Em primeiro lugar, o nível de responsabilidade e autonomia dos colaboradores aumenta, fazendo as ideias fluírem mais livremente e surgirem em todos os níveis da organização. A possibilidade de escolher as próprias tarefas torna as equipes mais livres para experimentar e imaginar novos produtos e serviços, o que naturalmente as aproxima de boas ideias.


Sem tanta vigilância ou restrições, as pessoas podem se concentrar no que fazem de melhor, refletindo diretamente no seu engajamento e motivação com o trabalho. Já as organizações passam a poder aproveitar o conhecimento, talento e paixões dos colaboradores, aplicando-os aos desafios de negócio.
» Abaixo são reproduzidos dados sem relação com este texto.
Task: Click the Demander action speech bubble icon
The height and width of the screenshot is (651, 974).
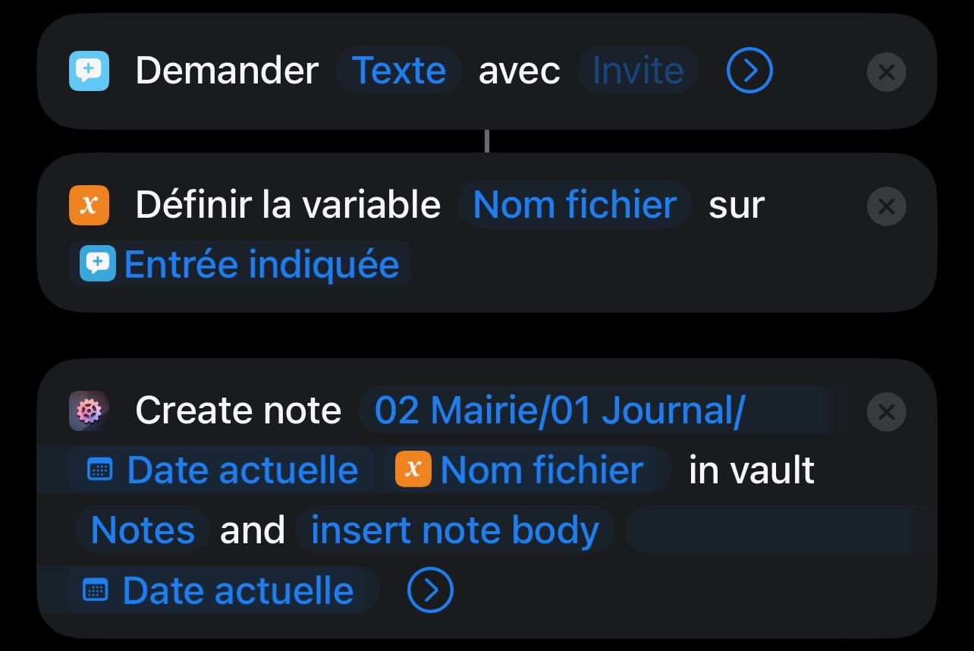Action: [x=89, y=71]
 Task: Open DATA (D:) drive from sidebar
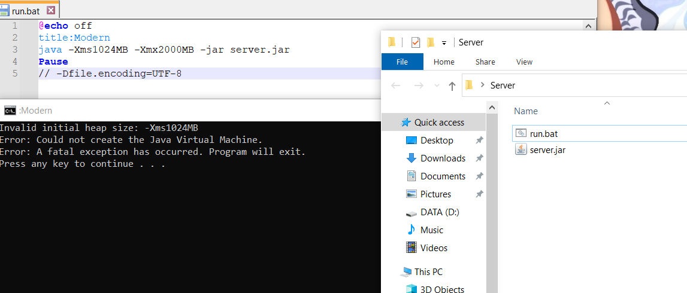pos(440,212)
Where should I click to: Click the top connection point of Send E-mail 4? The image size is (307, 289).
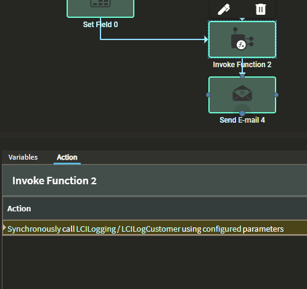[242, 76]
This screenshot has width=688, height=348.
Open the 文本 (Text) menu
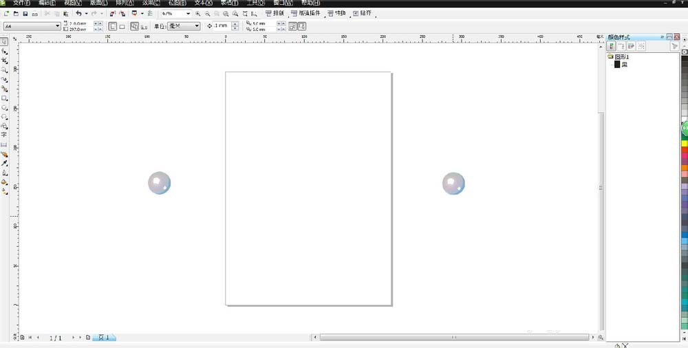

Nesse sentido, Frederic Laloux descreve, em Reinventing Organizations, um novo modelo de organização social emergente, que apresenta uma abordagem de “sentir e responder” aos problemas, em vez do modo “prever e controlar”, comum a muitas burocracias ou hierarquias. São lugares onde as pessoas trazem mais de si para a organização e são incentivadas a estarem presentes e ser autênticas. Essas empresas operam com base na confiança e não no medo.


Amy C. Edmondson também propõe, em seu livro The Fearless Organization, que as empresas precisam suprimir o medo e criar um ambiente psicologicamente seguro na equipe, que dê permissão para as pessoas expressarem suas ideias e assumirem riscos diante dos outros, criando uma cultura mais colaborativa que apoia a aprendizagem, atrai talentos e incentiva a inovação.
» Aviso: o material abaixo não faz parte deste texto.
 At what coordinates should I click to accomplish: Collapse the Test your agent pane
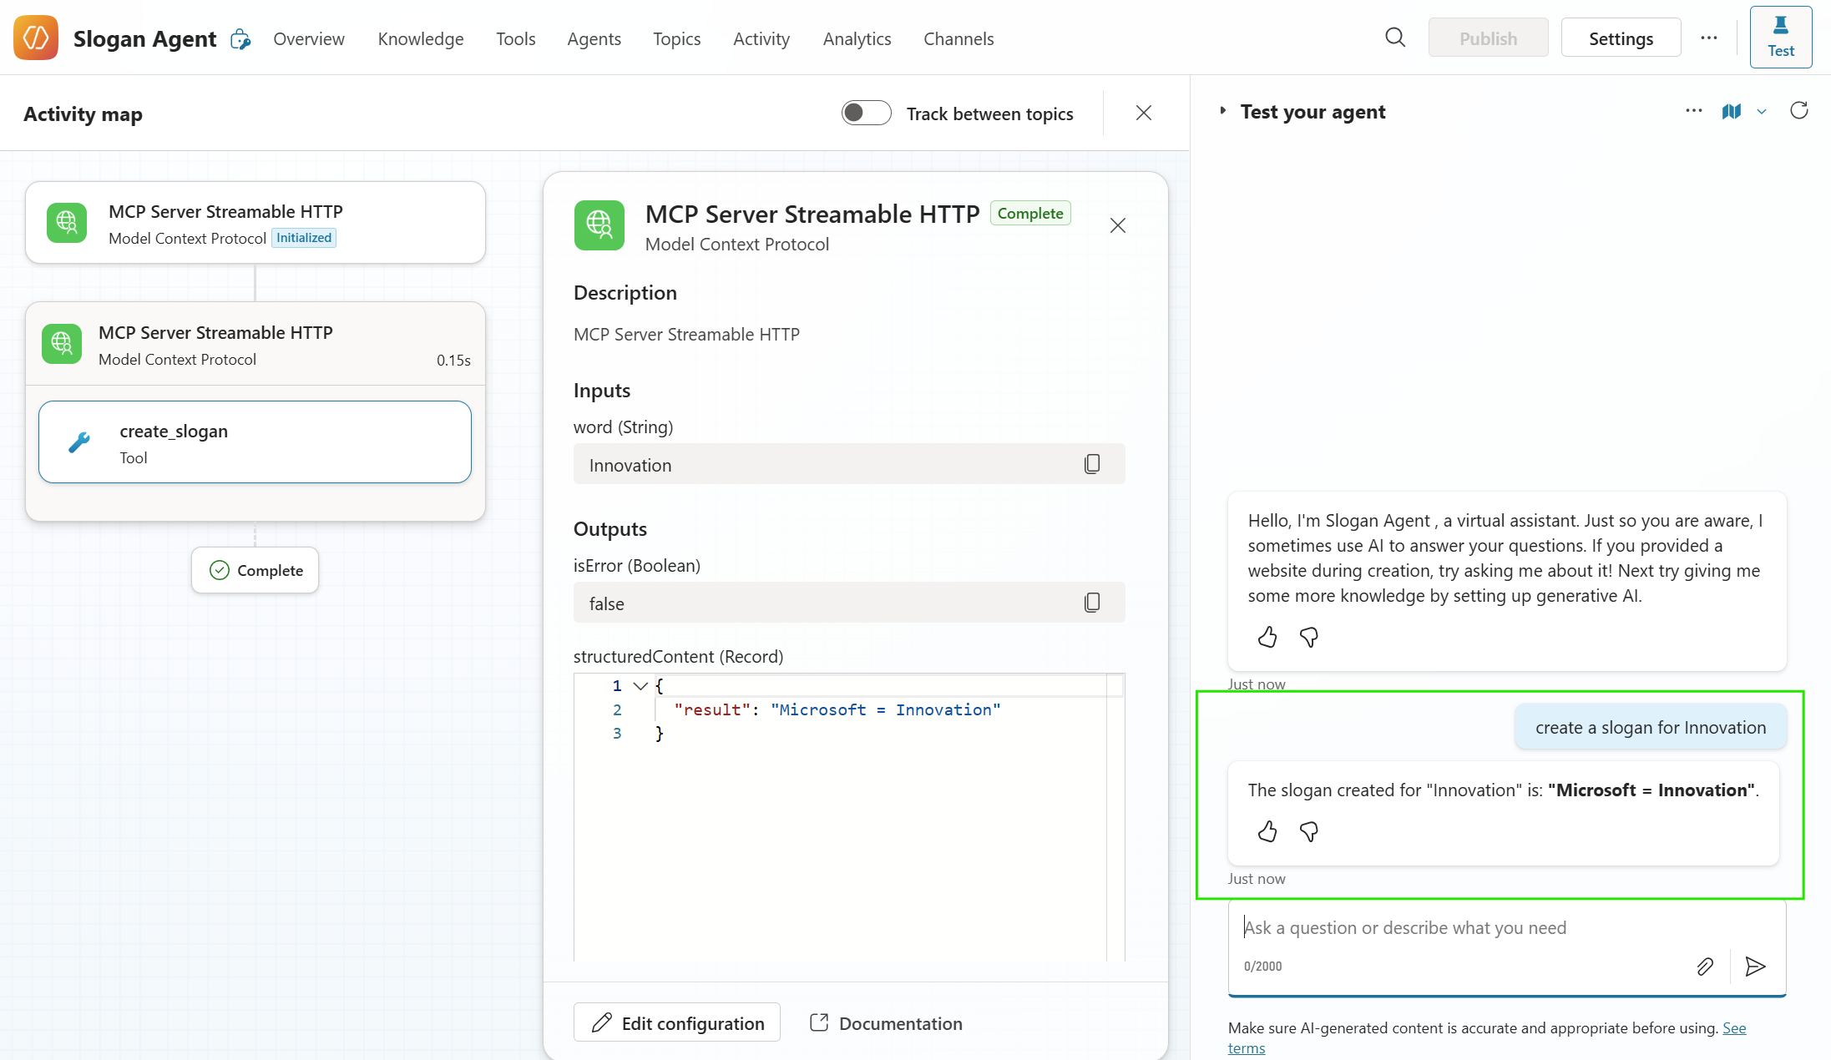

Outra vantagem de uma estrutura mais horizontal é a possibilidade de obter informação de forma mais direta, melhorando a coordenação e aumentando a velocidade da comunicação entre as pessoas. Nessa cultura, com uma forte pressão para mover a organização na direção da aprendizagem e inovação, a liderança que floresce é aquela que não se baseia em autoridade. Ou seja, na qual todos, não só quem tem uma posição formal de poder, podem liderar.


Assim, a “liderança” recai sobre quem tem mais condições de exercê-la dentro das circunstâncias, independentemente do cargo. O poder não se limita a quem está no topo. Isso estimula uma influência mais coletiva, que ocorre mesmo quando as pessoas não têm autoridade direta sobre os outros. É isso que eu chamo de Liderança sem Autoridade.


Essa forma de agir incentiva as pessoas a desenvolverem maior discernimento de quando podem alternar papéis entre ser um líder ou não, colocando o sucesso da equipe e da organização acima do individual. Nessa equação, o cargo formal e o ego ficam de lado, o que também estimula que todos aprendam de quem quer que seja.


Os líderes, sem dar orientações específicas do jeito tradicional, ajudam as pessoas a pensar sobre questões desafiadoras, produzindo profissionais mais dispostos a assumir a liderança se a situação pedir, a despeito da posição hierárquica. Aliás, não recebem seguidores de “mão beijada”, eles precisam conquistá-los. Por isso, confiança, transparência, respeito e empatia são atributos importantes da liderança.


O trabalho da Liderança sem Autoridade basicamente é dar acesso rápido à informação e facilitar a conexão. Essa gestão mais distribuída é responsável por colocar as pessoas certas juntas, buscando maior sinergia e cooperação.


Outra atribuição é conectar projetos similares ou complementares e avaliar onde podem “conversar”, juntando pessoas de funções e lugares diferentes. O segredo é construir redes e aprender a envolver as pessoas certas, gerando colaborações sinérgicas, como um ecossistema.


Em suma, o foco da Liderança sem Autoridade é na colaboração, influência, empatia, comunidade e aprendizagem contínua[2]. Com mais pessoas lendo o ambiente, interagindo com o exterior (clientes, por exemplo) e atuando de acordo com o que veem e percebem, a organização fica mais flexível para se adaptar mais rápido e se mover em novas direções.


Nesse sentido, a Liderança sem Autoridade tem tudo a ver com ecossistemas. Afinal, quando o poder é distribuído, como em um ecossistema (ao contrário de um "egossistema", onde tudo gira em torno de um pequeno conjunto de indivíduos), as pessoas se sentem mais livres, com mais autonomia, para dar boas ideias e contribuir em novos projetos.


A cada dia aprendemos um pouco mais sobre como gerir e cultivar um ecossistema de inovação em aprendizagem, afinal nosso papel é promover o lifelong learning de forma mais fluida e colaborativa possível, liderando e sendo liderados em um processo mais dinâmico e flexível.